STATED GOAL. Reproduce each of the records below verbatim, preserving every line in its original order.
▼
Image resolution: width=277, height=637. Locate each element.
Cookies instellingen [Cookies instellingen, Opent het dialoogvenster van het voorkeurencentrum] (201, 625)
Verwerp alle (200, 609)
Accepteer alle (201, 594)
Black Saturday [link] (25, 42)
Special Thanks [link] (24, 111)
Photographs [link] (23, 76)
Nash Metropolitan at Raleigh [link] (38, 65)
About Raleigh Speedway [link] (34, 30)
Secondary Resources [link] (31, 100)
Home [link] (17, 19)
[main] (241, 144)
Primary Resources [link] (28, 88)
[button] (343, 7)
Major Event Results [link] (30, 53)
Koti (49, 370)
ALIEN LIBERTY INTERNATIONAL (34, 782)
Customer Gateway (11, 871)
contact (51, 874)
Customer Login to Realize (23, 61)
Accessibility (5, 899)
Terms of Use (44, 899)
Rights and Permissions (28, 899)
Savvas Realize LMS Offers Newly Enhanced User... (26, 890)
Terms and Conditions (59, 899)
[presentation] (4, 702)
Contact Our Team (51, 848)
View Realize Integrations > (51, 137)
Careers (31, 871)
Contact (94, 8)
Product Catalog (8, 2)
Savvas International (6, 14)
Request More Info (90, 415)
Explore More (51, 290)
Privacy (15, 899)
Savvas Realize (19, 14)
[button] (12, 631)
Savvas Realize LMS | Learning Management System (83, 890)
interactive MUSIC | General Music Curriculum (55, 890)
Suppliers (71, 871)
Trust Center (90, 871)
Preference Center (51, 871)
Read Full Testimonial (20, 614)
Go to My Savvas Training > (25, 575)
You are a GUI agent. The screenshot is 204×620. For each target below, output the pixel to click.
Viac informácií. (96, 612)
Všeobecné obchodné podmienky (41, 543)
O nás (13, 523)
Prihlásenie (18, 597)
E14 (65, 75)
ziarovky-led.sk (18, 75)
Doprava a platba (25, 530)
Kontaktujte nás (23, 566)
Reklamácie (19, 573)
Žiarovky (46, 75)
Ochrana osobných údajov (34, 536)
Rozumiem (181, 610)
▲
SOLVED EXERCISE.
Image resolution: width=277, height=637. Locate each element.
Cookies instellingen [Cookies instellingen, Opent het dialoogvenster van het voorkeurencentrum] (201, 625)
Verwerp alle (200, 609)
Accepteer alle (201, 594)
Black Saturday [link] (25, 42)
Special Thanks [link] (24, 111)
Photographs [link] (23, 76)
Nash Metropolitan at Raleigh [link] (38, 65)
About Raleigh Speedway [link] (34, 30)
Secondary Resources [link] (31, 100)
Home [link] (17, 19)
[main] (241, 144)
Primary Resources [link] (28, 88)
[button] (343, 7)
Major Event Results [link] (30, 53)
Koti (49, 370)
ALIEN LIBERTY INTERNATIONAL (34, 782)
Customer Gateway (11, 871)
contact (51, 874)
Customer Login to Realize (23, 61)
Accessibility (5, 899)
Terms of Use (44, 899)
Rights and Permissions (28, 899)
Savvas Realize LMS Offers Newly Enhanced User... (26, 890)
Terms and Conditions (59, 899)
[presentation] (4, 702)
Contact Our Team (51, 848)
View Realize Integrations > (51, 137)
Careers (31, 871)
Contact (94, 8)
Product Catalog (8, 2)
Savvas International (6, 14)
Request More Info (90, 415)
Explore More (51, 290)
Privacy (15, 899)
Savvas Realize (19, 14)
[button] (12, 631)
Savvas Realize LMS | Learning Management System (83, 890)
interactive MUSIC | General Music Curriculum (55, 890)
Suppliers (71, 871)
Trust Center (90, 871)
Preference Center (51, 871)
Read Full Testimonial (20, 614)
Go to My Savvas Training > (25, 575)
You are a GUI agent. The screenshot is 204×620. For each target below, output the pixel to click.
Viac informácií. (96, 612)
Všeobecné obchodné podmienky (41, 543)
O nás (13, 523)
Prihlásenie (18, 597)
E14 (65, 75)
ziarovky-led.sk (18, 75)
Doprava a platba (25, 530)
Kontaktujte nás (23, 566)
Reklamácie (19, 573)
Žiarovky (46, 75)
Ochrana osobných údajov (34, 536)
Rozumiem (181, 610)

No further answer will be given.